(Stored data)
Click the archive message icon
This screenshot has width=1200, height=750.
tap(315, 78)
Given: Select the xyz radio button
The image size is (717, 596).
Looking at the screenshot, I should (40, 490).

- **YOUR INSTRUCTIONS**
All entries are to be reproduced verbatim, with none omitted.

- **TASK SOLUTION**
Click the archive message icon
This screenshot has width=1200, height=750.
tap(315, 78)
Given: Select the xyz radio button
The image size is (717, 596).
Looking at the screenshot, I should (40, 490).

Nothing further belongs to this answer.